Redis command execution process (next)

Time:2020-2-26

In the previous article, “redis command execution process (I)”, we first understood the overall process of redis command execution, and then analyzed the principle and implementation details of the process from redis startup to socket connection, then to read socket data to input buffer, analyze command, execute command, etc. Next, let’s see the implementation details of set and get commands and how to send command results to redis client through output buffer and socket.

Redis command execution process (next)

Specific implementation of set and get commands

As mentioned earlier, the processCommand method resolves the corresponding redisCommand from the input buffer, and then calls the call method to perform the proc method of redisCommand parsed. The proc methods of different commands are different. For example, the Proc of rediscommand named set is the setcommand method, and the get is the getcommand method. In this form, the polymorphism strategy, which is especially common in Java, is actually implemented.

void call(client *c, int flags) {
    ....
    c->cmd->proc(c);
    ....
}
//Rediscommand structure
struct redisCommand {
    char *name;
    //Function normal form of corresponding method
    redisCommandProc *proc;
    ... // other definitions
};
//Aliases defined with typedef
typedef void redisCommandProc(client *c);
//Different commands call different methods.
struct redisCommand redisCommandTable[] = {
    {"get",getCommand,2,"rF",0,NULL,1,1,1,0,0},
    {"set",setCommand,-3,"wm",0,NULL,1,1,1,0,0},
    {"hmset",hsetCommand,-4,"wmF",0,NULL,1,1,1,0,0},
    ... // all redis commands have
}

Redis command execution process (next)

SetCommand will determine whether the set command has optional parameters such as NX, XX, ex or Px, and then invoke the setGenericCommand command. Let’s go straight to the setgenericcommand method.

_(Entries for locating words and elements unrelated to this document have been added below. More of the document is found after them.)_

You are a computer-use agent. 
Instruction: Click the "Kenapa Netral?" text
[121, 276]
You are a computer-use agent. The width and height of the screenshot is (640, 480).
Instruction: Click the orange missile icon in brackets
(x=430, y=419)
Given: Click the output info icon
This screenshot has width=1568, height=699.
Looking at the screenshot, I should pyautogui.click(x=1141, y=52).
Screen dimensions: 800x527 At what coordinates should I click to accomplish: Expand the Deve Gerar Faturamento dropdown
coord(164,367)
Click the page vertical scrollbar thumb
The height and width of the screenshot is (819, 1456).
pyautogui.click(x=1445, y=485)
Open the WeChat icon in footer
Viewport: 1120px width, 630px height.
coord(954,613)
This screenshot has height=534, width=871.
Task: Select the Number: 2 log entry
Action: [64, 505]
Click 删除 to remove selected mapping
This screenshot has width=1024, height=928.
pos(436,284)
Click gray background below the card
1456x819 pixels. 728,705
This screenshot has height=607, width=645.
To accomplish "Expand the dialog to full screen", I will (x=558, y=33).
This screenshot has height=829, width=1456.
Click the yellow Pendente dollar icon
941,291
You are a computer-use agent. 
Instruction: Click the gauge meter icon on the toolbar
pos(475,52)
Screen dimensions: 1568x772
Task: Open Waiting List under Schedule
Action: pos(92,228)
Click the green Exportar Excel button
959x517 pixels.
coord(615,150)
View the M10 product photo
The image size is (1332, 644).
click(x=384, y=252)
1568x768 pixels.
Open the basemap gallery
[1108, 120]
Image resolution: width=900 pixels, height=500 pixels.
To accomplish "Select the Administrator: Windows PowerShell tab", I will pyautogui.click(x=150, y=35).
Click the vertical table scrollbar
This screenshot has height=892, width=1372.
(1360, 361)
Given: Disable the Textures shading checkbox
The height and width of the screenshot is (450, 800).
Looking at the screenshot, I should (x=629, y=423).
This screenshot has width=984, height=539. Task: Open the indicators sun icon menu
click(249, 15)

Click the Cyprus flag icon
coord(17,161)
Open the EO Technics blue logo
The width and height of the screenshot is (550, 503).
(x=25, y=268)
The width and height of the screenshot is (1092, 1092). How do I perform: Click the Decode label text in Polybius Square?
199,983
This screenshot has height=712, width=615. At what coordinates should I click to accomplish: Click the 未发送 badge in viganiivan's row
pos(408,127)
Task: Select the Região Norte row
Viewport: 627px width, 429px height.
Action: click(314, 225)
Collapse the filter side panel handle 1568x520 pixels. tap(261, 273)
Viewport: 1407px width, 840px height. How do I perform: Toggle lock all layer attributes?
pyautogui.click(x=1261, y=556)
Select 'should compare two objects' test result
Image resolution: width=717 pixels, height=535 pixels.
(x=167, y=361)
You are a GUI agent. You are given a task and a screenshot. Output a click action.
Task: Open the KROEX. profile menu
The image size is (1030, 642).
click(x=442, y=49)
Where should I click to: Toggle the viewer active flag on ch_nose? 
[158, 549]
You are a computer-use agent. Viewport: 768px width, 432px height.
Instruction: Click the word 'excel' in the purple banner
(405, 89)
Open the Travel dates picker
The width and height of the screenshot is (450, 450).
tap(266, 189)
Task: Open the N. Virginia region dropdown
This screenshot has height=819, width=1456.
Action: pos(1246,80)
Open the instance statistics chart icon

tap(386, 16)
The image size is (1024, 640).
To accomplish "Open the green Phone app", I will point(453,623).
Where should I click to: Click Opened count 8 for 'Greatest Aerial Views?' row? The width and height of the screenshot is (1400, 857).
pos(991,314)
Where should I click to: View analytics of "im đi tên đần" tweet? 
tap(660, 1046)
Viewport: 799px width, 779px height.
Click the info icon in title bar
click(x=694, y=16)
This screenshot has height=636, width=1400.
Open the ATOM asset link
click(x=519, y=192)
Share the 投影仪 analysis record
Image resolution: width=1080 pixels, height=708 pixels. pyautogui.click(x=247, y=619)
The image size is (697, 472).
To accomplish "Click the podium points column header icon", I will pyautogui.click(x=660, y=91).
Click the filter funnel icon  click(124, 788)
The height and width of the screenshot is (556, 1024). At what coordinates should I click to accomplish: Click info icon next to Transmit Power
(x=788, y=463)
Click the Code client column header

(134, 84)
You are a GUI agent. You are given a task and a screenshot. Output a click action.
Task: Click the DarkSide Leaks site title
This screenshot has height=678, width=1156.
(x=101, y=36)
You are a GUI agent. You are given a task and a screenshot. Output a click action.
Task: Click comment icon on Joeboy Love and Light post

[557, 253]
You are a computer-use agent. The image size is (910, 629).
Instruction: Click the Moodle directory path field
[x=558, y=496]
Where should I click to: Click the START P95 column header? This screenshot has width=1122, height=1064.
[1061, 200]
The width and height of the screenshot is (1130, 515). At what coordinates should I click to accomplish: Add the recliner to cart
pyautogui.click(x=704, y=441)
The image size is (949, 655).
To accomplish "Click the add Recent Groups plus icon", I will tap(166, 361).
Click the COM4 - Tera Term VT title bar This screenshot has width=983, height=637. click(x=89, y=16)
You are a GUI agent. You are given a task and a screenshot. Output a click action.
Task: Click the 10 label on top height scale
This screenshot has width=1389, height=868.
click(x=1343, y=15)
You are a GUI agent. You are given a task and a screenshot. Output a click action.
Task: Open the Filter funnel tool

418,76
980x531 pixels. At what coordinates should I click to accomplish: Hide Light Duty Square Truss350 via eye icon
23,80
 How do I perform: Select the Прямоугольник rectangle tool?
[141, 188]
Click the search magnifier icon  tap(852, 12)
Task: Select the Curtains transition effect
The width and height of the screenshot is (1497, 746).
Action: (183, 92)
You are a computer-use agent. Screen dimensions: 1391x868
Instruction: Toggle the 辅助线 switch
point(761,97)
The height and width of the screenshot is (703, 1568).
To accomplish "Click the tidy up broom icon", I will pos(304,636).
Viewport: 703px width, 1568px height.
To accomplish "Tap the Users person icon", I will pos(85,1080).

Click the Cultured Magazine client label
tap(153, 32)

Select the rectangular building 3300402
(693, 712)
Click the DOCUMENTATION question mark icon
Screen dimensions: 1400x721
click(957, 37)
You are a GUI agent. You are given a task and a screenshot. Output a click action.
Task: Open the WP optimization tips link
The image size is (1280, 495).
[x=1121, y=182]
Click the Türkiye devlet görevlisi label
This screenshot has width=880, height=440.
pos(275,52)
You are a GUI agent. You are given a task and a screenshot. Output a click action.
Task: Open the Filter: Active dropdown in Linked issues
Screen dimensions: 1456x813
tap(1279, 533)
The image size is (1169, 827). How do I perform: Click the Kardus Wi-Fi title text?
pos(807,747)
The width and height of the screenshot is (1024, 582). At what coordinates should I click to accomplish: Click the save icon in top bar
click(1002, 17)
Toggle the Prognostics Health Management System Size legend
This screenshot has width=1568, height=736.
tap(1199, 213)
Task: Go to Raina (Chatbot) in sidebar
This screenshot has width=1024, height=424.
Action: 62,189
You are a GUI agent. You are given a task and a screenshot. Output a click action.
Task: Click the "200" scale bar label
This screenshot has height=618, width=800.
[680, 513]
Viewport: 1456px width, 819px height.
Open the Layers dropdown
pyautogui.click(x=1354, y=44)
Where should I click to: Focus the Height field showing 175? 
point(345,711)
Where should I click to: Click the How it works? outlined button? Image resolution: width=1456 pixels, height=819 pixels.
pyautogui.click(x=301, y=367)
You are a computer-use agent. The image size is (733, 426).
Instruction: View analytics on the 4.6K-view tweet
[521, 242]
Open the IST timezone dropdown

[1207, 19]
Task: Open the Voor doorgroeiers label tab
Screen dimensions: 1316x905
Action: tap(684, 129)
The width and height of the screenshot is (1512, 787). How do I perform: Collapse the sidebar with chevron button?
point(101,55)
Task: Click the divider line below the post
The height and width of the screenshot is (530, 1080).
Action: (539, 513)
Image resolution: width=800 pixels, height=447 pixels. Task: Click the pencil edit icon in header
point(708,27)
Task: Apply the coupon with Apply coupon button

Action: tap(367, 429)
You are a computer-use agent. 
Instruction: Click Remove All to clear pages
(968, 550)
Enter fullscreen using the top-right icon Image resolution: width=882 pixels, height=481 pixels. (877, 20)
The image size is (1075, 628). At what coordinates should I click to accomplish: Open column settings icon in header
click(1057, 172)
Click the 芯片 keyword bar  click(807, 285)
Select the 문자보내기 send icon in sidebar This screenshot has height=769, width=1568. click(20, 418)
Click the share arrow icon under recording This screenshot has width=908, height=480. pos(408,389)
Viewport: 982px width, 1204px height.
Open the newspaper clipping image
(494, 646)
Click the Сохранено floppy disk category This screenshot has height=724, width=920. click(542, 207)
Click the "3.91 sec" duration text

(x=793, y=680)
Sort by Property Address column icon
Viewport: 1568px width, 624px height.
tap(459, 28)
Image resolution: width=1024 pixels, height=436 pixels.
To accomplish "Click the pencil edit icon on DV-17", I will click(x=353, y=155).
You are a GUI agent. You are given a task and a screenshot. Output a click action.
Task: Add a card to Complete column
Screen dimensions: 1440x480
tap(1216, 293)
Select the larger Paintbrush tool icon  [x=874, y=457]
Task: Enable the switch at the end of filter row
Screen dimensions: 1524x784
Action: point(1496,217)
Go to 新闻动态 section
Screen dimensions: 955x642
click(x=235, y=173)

The processing logic of setgenericcommand method is as follows:

  • First, determine whether the type of set is set ﹣ NX or set ﹣ XX. If it is NX and the key already exists, it will return directly; if it is XX and the key does not exist, it will return directly.
  • Call the setkey method to add the key value to the corresponding redis database.
  • If there is an expiration time, calling setexpire will set the expiration time
  • Key space notification
  • Return the corresponding value to the client.
// t_string.c 
void setGenericCommand(client *c, int flags, robj *key, robj *val, robj *expire, int unit, robj *ok_reply, robj *abort_reply) {
    long long milliseconds = 0; 
    /**
     *Expiration time is set; expire is of robj type, get integer value
     */
    if (expire) {
        if (getLongLongFromObjectOrReply(c, expire, &milliseconds, NULL) != C_OK)
            return;
        if (milliseconds <= 0) {
            addReplyErrorFormat(c,"invalid expire time in %s",c->cmd->name);
            return;
        }
        if (unit == UNIT_SECONDS) milliseconds *= 1000;
    }
    /**
     *Directly return when NX and key exist; directly return when XX and key don't exist
     *Lookupkeywrite is to find whether the key value exists in the corresponding database
     */
    if ((flags & OBJ_SET_NX && lookupKeyWrite(c->db,key) != NULL) ||
        (flags & OBJ_SET_XX && lookupKeyWrite(c->db,key) == NULL))
    {
        addReply(c, abort_reply ? abort_reply : shared.nullbulk);
        return;
    }
    /**
     *Add to data dictionary
     */
    setKey(c->db,key,val);
    server.dirty++;
    /**
     *Expiration time added to expiration dictionary
     */
    if (expire) setExpire(c,c->db,key,mstime()+milliseconds);
    /**
     *Key space notification
     */
    notifyKeyspaceEvent(NOTIFY_STRING,"set",key,c->db->id);
    if (expire) notifyKeyspaceEvent(NOTIFY_GENERIC,
        "expire",key,c->db->id);
    /**
     *Return value, addreply will be explained in detail during get command
     */
    addReply(c, ok_reply ? ok_reply : shared.ok);
}

We will not elaborate on the implementation of setkey and setexpire. In fact, we add the key value to the dict data hash table of DB and the key and expiration time to the expires hash table, as shown in the following figure.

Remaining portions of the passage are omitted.